Airbloc categorizes data rights into Usage Rights, Tracking Rights, and Data Ownership. The largest criteria for this categorization on data rights is the availability of identifiers. This is because advertising data is worthless without an identifier of the owner, as mentioned above.

Usage Rights is the right to access data payload. It will be given to the data refinery and gatekeeper who are located in the middle of the data pipeline. For example, a data refinery can access the data payload without purchasing data and process the user's both direct and indirect data to create the interest data. However, since the actual identifier of the user is unknown, that data is nothing more than a piece of worthless information.

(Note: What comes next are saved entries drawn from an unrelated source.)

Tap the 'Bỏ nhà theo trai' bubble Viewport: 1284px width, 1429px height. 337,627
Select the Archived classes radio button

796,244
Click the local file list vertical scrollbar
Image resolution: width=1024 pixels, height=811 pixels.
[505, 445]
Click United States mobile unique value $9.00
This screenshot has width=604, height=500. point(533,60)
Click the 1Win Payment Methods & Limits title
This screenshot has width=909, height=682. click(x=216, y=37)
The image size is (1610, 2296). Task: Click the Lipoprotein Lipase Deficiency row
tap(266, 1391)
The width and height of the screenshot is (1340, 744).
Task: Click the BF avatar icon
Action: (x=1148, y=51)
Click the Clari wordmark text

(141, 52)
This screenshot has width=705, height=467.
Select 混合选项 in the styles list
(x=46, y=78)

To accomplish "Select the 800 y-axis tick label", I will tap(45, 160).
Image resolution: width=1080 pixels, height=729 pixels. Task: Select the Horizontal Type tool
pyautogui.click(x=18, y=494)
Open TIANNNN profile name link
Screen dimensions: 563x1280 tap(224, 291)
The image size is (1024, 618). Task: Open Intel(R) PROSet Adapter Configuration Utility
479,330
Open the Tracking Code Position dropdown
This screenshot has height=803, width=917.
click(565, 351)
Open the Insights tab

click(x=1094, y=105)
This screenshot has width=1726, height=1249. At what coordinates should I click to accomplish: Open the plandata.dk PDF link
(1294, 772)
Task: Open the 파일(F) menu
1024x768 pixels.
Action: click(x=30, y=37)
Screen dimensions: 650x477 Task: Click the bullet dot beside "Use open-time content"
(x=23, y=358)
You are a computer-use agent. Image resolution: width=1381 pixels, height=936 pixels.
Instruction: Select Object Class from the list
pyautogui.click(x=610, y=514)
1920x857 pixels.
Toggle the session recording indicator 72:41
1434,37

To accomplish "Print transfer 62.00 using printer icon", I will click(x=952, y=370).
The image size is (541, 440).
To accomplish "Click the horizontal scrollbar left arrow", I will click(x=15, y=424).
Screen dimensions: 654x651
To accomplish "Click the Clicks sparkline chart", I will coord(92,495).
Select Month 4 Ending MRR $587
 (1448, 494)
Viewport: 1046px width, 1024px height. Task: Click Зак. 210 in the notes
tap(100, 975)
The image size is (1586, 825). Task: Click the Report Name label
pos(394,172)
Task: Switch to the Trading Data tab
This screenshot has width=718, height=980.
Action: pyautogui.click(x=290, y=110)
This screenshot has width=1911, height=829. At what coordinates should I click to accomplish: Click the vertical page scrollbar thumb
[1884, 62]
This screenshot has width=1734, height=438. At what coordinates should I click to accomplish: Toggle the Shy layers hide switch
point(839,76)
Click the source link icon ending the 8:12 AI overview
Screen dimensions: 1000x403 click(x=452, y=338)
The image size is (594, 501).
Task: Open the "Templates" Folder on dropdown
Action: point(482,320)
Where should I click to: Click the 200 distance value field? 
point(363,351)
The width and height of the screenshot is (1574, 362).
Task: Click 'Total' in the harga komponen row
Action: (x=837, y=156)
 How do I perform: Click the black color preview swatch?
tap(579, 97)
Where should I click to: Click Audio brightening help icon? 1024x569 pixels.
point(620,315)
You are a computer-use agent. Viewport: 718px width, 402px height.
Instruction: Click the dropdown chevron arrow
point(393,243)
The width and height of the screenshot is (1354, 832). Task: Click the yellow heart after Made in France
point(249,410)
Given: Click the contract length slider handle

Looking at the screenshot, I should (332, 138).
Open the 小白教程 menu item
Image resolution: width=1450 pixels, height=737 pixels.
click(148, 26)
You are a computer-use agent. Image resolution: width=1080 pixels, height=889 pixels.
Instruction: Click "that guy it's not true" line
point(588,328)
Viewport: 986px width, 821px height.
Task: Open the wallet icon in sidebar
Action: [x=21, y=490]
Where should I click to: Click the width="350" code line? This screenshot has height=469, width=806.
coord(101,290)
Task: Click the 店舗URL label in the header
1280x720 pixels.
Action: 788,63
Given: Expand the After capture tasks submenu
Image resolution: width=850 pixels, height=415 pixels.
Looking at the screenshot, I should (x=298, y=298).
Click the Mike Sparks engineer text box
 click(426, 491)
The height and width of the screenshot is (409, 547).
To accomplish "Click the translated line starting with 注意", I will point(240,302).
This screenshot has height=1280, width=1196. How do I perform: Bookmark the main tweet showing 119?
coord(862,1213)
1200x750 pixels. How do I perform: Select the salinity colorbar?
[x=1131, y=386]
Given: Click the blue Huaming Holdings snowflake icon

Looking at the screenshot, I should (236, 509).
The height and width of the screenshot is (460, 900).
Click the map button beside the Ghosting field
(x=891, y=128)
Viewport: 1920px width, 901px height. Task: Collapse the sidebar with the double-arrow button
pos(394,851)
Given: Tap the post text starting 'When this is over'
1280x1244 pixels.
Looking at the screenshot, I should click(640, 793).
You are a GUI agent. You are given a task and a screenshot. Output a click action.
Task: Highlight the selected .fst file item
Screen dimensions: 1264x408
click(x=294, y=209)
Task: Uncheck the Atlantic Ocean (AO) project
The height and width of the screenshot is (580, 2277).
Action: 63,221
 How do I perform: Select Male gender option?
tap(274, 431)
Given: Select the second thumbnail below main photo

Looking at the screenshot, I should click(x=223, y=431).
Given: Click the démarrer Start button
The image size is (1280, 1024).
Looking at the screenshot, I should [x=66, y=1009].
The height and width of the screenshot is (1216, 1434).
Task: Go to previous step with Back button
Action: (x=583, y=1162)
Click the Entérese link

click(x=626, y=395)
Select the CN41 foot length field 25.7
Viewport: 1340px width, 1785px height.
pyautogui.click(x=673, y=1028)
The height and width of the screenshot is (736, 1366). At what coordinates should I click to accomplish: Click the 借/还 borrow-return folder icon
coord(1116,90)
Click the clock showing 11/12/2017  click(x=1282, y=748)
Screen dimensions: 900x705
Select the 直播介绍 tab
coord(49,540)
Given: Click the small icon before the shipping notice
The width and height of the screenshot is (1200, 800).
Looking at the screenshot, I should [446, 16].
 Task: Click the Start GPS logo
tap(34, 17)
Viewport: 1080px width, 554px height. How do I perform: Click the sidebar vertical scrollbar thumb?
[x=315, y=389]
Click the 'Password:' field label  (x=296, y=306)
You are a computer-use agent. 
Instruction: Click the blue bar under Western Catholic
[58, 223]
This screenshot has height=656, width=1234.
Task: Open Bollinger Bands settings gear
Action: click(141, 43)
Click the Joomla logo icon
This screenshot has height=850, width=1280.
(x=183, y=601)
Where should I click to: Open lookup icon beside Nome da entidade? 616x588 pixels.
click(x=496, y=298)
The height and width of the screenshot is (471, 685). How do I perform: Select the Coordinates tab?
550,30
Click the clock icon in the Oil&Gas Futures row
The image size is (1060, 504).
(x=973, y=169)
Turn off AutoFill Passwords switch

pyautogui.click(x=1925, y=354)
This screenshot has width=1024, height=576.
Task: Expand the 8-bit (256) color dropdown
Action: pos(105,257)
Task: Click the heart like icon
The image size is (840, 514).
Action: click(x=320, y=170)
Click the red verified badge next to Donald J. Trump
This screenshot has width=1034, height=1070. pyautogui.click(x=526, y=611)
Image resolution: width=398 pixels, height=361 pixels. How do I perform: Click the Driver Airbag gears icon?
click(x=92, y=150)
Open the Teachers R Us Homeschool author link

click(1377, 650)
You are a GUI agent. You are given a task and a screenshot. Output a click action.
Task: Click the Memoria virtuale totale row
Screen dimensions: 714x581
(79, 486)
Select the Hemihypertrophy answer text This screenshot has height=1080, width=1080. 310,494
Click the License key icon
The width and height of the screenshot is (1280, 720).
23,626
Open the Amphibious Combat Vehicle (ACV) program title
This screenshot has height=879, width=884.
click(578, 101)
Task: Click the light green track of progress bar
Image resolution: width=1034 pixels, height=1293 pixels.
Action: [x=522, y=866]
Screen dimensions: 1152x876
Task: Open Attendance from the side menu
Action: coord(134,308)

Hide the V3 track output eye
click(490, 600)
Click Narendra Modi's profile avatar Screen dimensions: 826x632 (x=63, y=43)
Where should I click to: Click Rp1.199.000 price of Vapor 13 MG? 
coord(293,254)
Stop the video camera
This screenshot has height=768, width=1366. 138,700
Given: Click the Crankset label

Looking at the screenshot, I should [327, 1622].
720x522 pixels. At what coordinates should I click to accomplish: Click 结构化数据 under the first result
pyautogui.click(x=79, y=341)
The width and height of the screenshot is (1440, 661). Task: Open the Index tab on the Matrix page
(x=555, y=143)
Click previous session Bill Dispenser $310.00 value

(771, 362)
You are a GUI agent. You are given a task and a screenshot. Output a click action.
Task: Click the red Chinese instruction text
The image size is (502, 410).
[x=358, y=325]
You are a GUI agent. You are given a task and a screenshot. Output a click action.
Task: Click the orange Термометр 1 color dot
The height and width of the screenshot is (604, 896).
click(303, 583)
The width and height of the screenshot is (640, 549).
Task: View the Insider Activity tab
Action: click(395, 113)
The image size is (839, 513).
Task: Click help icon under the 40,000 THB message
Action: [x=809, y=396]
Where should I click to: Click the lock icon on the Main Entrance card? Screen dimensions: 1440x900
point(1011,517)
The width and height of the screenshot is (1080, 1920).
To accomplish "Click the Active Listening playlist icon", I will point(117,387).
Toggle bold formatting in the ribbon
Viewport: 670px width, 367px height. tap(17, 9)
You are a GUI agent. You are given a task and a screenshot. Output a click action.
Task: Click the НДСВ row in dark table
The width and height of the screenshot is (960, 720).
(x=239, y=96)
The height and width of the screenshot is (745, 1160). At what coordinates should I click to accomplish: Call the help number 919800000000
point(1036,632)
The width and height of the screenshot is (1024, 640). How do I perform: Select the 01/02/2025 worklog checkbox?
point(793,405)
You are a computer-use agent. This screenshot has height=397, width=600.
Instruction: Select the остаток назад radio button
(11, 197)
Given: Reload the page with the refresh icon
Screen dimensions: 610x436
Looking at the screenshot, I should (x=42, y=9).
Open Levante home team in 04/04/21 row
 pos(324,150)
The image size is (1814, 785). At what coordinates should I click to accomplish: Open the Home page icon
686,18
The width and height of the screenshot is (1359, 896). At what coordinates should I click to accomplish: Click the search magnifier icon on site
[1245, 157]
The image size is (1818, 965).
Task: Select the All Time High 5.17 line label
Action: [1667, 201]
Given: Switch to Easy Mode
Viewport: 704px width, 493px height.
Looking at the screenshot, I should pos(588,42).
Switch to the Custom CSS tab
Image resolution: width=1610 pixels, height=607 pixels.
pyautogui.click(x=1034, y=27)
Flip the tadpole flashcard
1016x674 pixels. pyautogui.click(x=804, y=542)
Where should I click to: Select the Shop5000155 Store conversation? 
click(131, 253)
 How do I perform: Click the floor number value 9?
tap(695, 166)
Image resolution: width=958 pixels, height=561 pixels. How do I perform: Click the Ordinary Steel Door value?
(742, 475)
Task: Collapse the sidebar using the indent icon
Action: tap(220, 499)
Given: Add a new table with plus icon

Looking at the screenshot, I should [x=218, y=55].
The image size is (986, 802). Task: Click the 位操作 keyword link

Tracking Rights are the rights granted to access only the identifiers. This allows advertisers to target ads without having to deliver the user's raw data by allowing only the target to be sold without accessing the data payload. Many DSPs, including Facebook, do not need to upload data, but advertisers can create a target with just the ADID. This can protect users’ data and allows users to sell only the right to advertise and target that particular user.

Data Ownership is the right to access data’s entire contents. This right is only available to data providers or data consumers who are at the each extremes of the data pipeline. Owning data means being able to access data owner’s data information (unique identifier, lineage), and transaction in the data is regarded as trading of the data ownership.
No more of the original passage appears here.